Hyper elasticity tutorial in 2D and 3D comparison

Hello everyone, I am trying to run the hyper-tutorial example Hyperelasticity — FEniCSx tutorial in cases of 2D and 3D with modification only in the neo-Hookean energy model. I tried to run for case of no external load condition and tested. In 3D it works perfectly fine and produces no displacement but in 2D with the same setup it produces strange displacement values.
The code with both cases of 2D and commented 3D is shown below,

from dolfinx import log, default_scalar_type
from dolfinx.fem.petsc import NonlinearProblem
from dolfinx.nls.petsc import NewtonSolver
import numpy as np
import ufl

from mpi4py import MPI
from dolfinx import fem, mesh, plot
L = 20
                                #############For 3D case#######################
# domain = mesh.create_box(MPI.COMM_WORLD, [[0.0, 0.0, 0.0], [L, 1, 1]], [1, 1, 1], mesh.CellType.hexahedron)
# B = fem.Constant(domain, default_scalar_type((0, 0,0)))
# T = fem.Constant(domain, default_scalar_type((0, 0,0)))

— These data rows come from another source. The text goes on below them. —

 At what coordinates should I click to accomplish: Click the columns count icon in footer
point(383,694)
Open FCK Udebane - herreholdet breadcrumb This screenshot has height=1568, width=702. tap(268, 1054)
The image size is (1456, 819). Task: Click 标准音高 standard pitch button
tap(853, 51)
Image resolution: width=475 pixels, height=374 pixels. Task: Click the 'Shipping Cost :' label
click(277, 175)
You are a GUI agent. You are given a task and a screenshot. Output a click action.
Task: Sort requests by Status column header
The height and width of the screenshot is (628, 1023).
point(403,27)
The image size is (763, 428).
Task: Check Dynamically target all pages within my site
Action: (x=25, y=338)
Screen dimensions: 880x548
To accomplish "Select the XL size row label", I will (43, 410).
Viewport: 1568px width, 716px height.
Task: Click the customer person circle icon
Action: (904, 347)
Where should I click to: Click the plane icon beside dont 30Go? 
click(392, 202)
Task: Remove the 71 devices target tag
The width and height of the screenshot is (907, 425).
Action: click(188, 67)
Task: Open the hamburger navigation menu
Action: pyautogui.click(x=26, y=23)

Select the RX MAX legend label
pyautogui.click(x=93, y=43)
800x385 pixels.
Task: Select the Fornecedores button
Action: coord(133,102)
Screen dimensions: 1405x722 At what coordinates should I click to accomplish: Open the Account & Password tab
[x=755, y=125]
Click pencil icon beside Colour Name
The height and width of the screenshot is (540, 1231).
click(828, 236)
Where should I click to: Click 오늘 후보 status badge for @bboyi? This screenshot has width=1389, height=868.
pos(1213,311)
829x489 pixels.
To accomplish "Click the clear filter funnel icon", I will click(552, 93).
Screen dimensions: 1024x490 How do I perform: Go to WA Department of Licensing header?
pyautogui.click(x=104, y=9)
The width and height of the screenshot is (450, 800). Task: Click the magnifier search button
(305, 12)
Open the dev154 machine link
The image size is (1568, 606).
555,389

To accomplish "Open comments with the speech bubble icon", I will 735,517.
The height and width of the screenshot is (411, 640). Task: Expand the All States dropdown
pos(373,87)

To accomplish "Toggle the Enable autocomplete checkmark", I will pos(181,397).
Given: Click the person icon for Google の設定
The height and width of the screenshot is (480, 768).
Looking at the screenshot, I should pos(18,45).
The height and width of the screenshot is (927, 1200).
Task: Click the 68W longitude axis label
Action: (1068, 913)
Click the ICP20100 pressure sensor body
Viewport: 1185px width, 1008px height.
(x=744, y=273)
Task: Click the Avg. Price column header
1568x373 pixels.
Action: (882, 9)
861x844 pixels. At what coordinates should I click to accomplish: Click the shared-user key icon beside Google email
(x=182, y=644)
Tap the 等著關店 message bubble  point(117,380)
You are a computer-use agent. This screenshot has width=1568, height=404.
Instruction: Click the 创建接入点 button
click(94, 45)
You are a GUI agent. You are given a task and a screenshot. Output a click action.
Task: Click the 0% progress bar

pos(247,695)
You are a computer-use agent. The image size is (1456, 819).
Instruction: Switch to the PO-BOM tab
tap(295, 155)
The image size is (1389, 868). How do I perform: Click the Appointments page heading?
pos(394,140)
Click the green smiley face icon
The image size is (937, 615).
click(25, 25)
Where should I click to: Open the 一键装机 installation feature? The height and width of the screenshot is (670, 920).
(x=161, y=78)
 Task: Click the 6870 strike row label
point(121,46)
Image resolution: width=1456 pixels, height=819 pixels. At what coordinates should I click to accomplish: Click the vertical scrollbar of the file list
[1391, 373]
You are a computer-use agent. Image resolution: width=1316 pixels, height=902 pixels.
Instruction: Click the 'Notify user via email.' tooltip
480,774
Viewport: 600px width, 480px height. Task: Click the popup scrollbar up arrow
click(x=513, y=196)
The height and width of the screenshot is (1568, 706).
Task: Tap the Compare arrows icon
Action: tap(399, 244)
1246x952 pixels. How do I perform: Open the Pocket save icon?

                                #############For 2D case#######################
domain = mesh.create_rectangle (comm=MPI.COMM_WORLD, points=((0.0, 0.0), (20.0,1.0)), n=(1,1), cell_type=mesh.CellType.quadrilateral)
B = fem.Constant(domain, default_scalar_type((0, 0)))
T = fem.Constant(domain, default_scalar_type((0, 0)))

element = ufl.VectorElement("Lagrange", domain.ufl_cell(),1)
V=fem.FunctionSpace(domain, element)
def left(x):
    return np.isclose(x[0], 0)

fdim = domain.topology.dim - 1
left_facets = mesh.locate_entities_boundary(domain, fdim, left)

# Concatenate and sort the arrays based on facet indices. Left facets marked with 1, right facets with two
marked_facets = np.hstack([left_facets])
marked_values = np.hstack([np.full_like(left_facets, 1)])
sorted_facets = np.argsort(marked_facets)
facet_tag = mesh.meshtags(domain, fdim, marked_facets[sorted_facets], marked_values[sorted_facets])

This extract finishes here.